Snowden released up to 200,000 documents to press – NSA chief
Alexander shed light on the amount of classified files stolen by
Snowden at a question-and-answer session on October 31 in
Baltimore. The transcript of the speech was made public by the
NSA on Thursday.
“I wish there was a way to prevent it. Snowden has shared somewhere between 50 [thousand] and 200,000 documents with reporters. These will continue to come out,” Alexander said.
He added that the security leaks had been done in a way “that does the maximum damage to NSA and our nation.”
Alexander slammed Snowden’s activities as “absolutely wrong” and said the leaks increased the chances a terrorist attack will “get through.”
“We're at their mercy. They're putting them out, one or two a week, to cause the maximum problem. They get it wrong,” said Alexander in the address, adding that it was very difficult to prevent such data leaks.
Although the information divulged by Snowden has been labeled ‘the worst security leak’ in history, over twice as many documents were handed over to WikiLeaks by Private Chelsea Manning. However, none of the data that was given to WikiLeaks was classified higher than ‘Secret’, whereas most of the Snowden documents were either ‘Top Secret’ or ‘Special Intelligence’.
‘War of the worlds’
In his speech, the spy chief touched upon reports that the NSA had recorded more than 70 million telephone calls of French citizens over a 30 day period. In an attempt to allay fears the NSA is eavesdropping on French civilians, Alexander said the data gathering was aimed at supporting NATO-related activities.
“None of that information was collected in France, on French people or European citizens,” he said. Le Monde, the French publication that originally received the information on the NSA’s spy activities in France from Snowden said they had reason to believe that US espionage was not only aimed at combatting terrorism, but also targeted high-profile politicians and business figures.
Alexander described the uproar caused in the wake of the leaks released by Snowden in Europe “huge.”
“And it's interesting. It's almost like ‘the War of the Worlds,’” he added.
Snowden’s revelations caused rifts to develop between the US and its traditional European allies. A special EU delegation went to Washington at the end of October to demand an explanation for the reports of mass espionage on EU citizens. Additionally, Germany sent a separate delegation to get answers over allegations that the NSA listened in on the personal communications of Chancellor Angela Merkel.

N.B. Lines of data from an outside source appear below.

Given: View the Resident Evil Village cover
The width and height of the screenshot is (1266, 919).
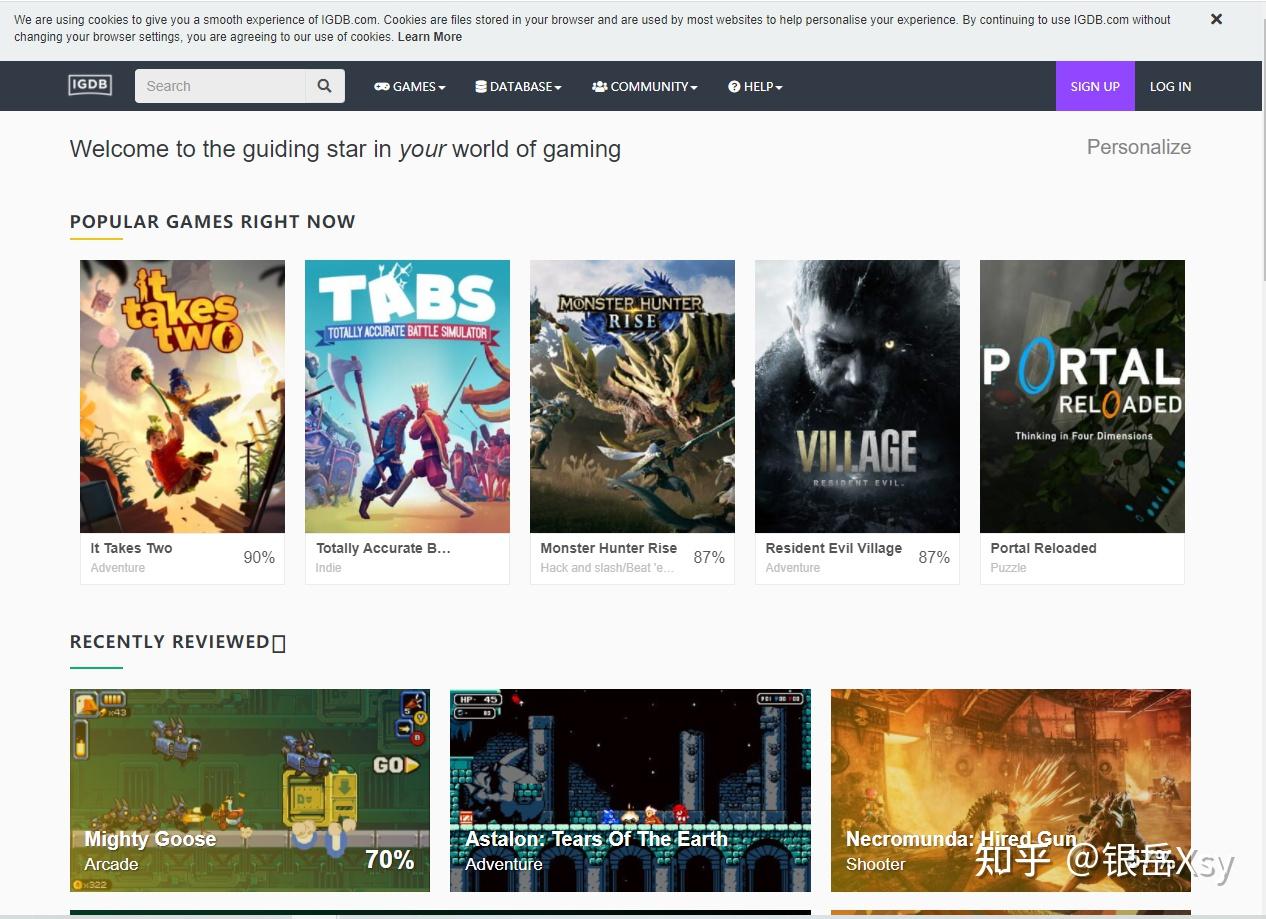Looking at the screenshot, I should 857,396.
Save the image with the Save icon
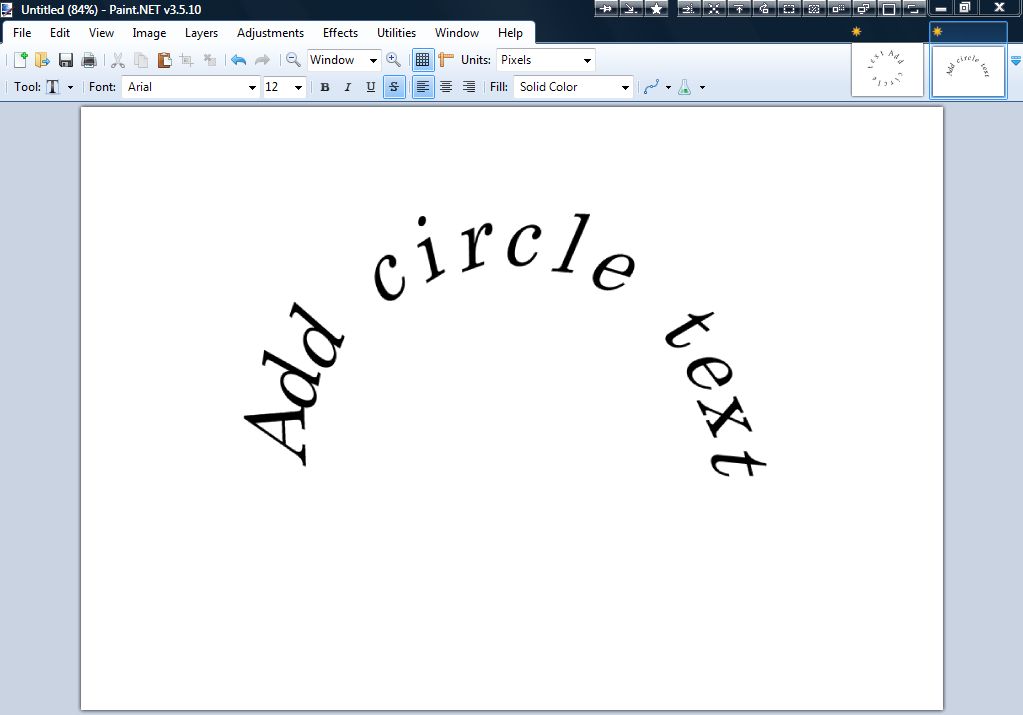This screenshot has width=1023, height=715. point(64,59)
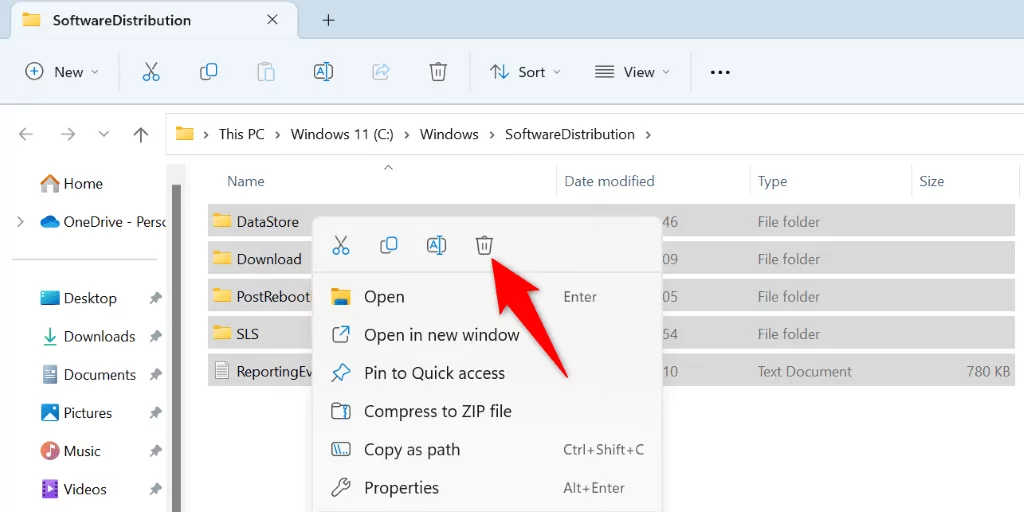Click the toolbar Copy icon
This screenshot has width=1024, height=512.
point(208,72)

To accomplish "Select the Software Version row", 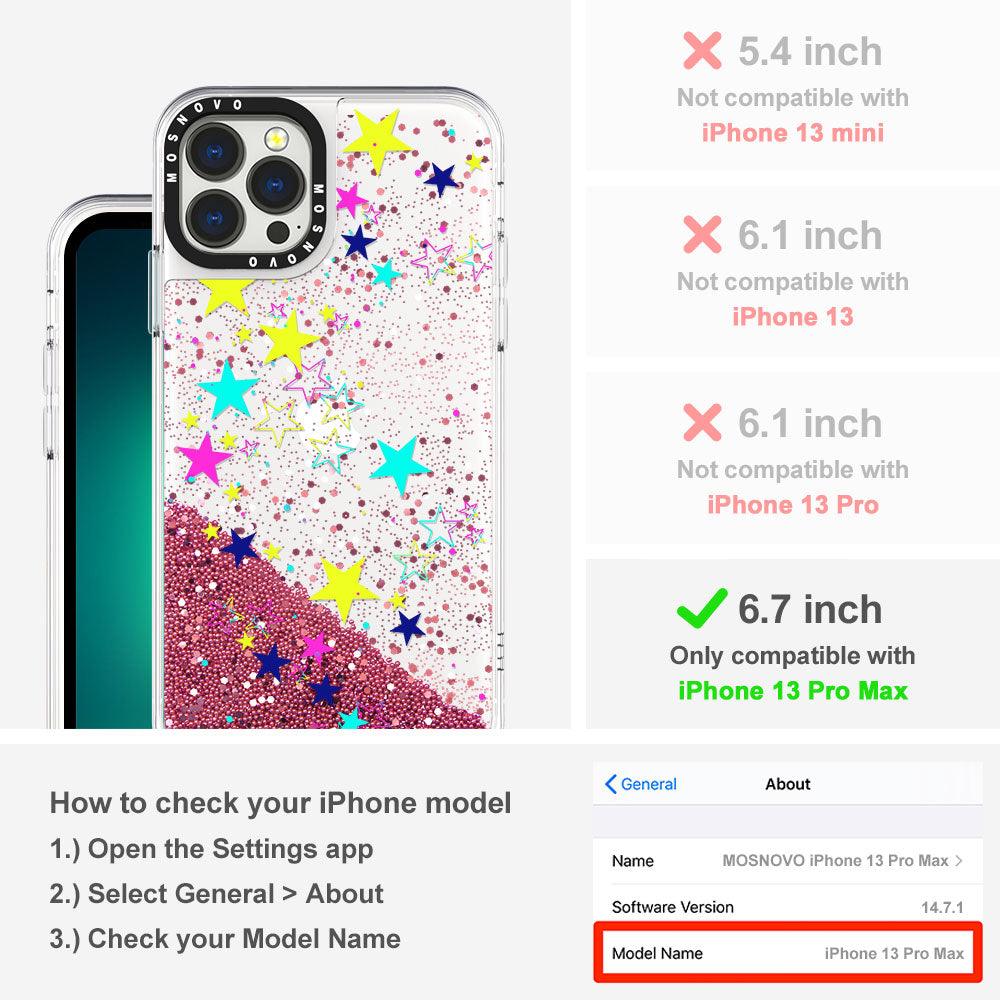I will 788,907.
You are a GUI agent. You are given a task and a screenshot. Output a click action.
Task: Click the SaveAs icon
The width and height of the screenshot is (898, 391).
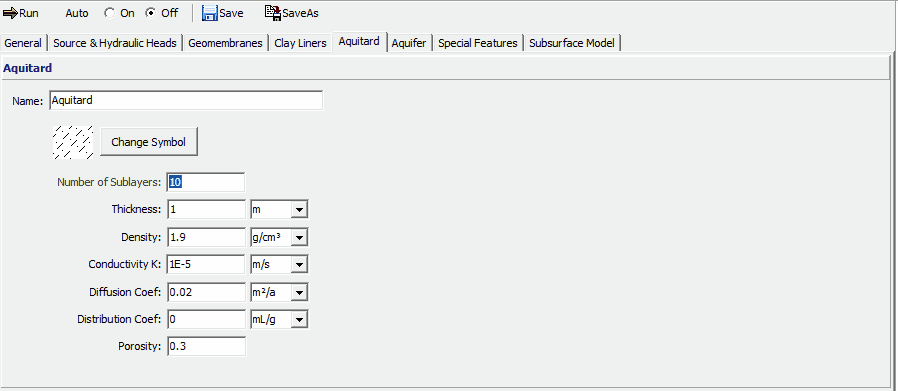(273, 13)
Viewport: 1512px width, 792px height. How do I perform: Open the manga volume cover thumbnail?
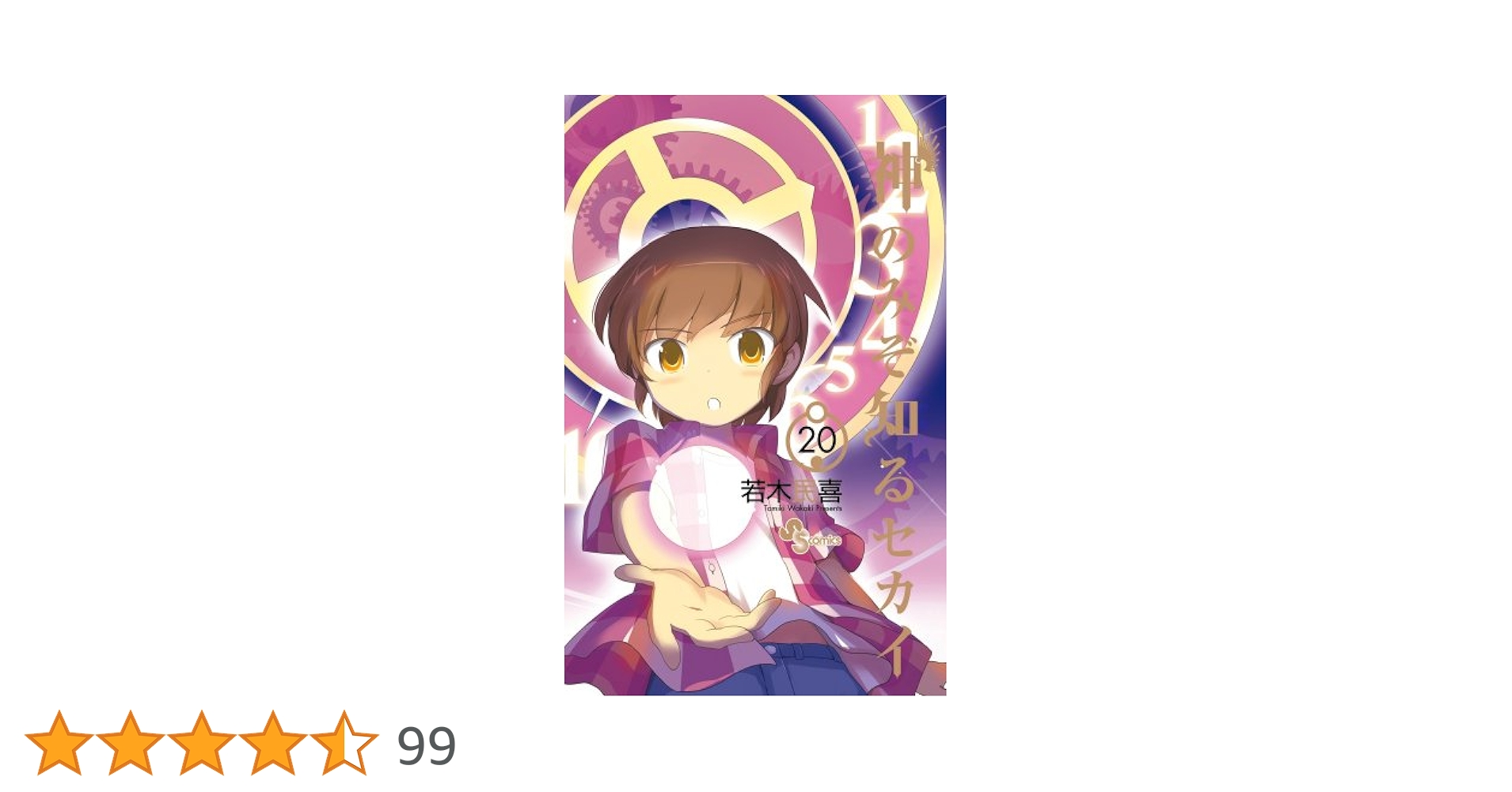(x=755, y=395)
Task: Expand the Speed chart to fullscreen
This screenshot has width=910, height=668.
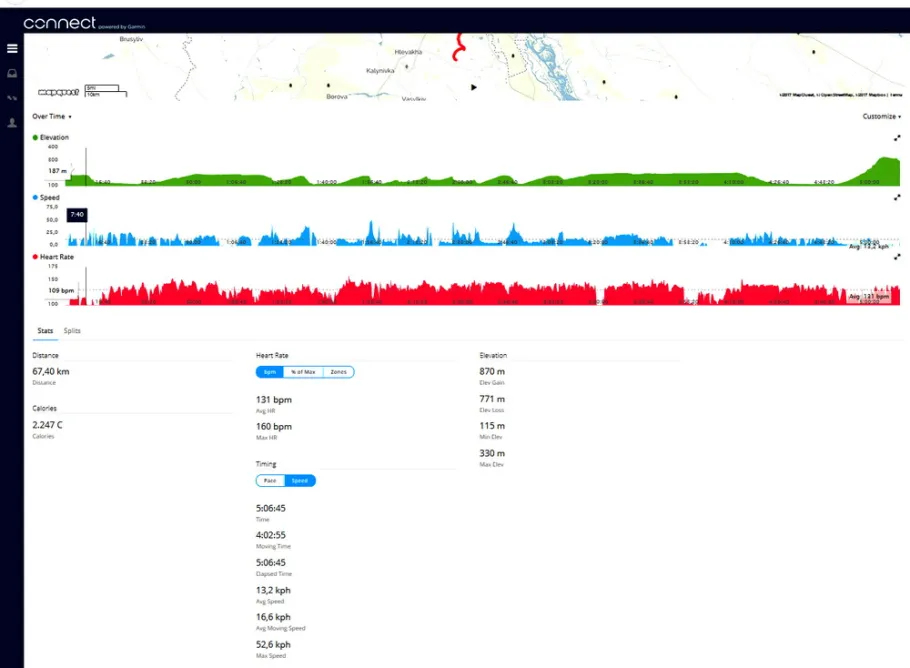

In response to the spy report, the EU threatened to suspend talks to negotiate a lucrative free trade deal with the US that could boost economic growth by $100 billion per year. In spite of the threats, EU and US policymakers agreed to hold two more rounds of trade negotiations over the next two months, The Wall Street Journal reports. Germany, however, could potentially stall an agreement, demanding that data protection be included as a condition in the deal.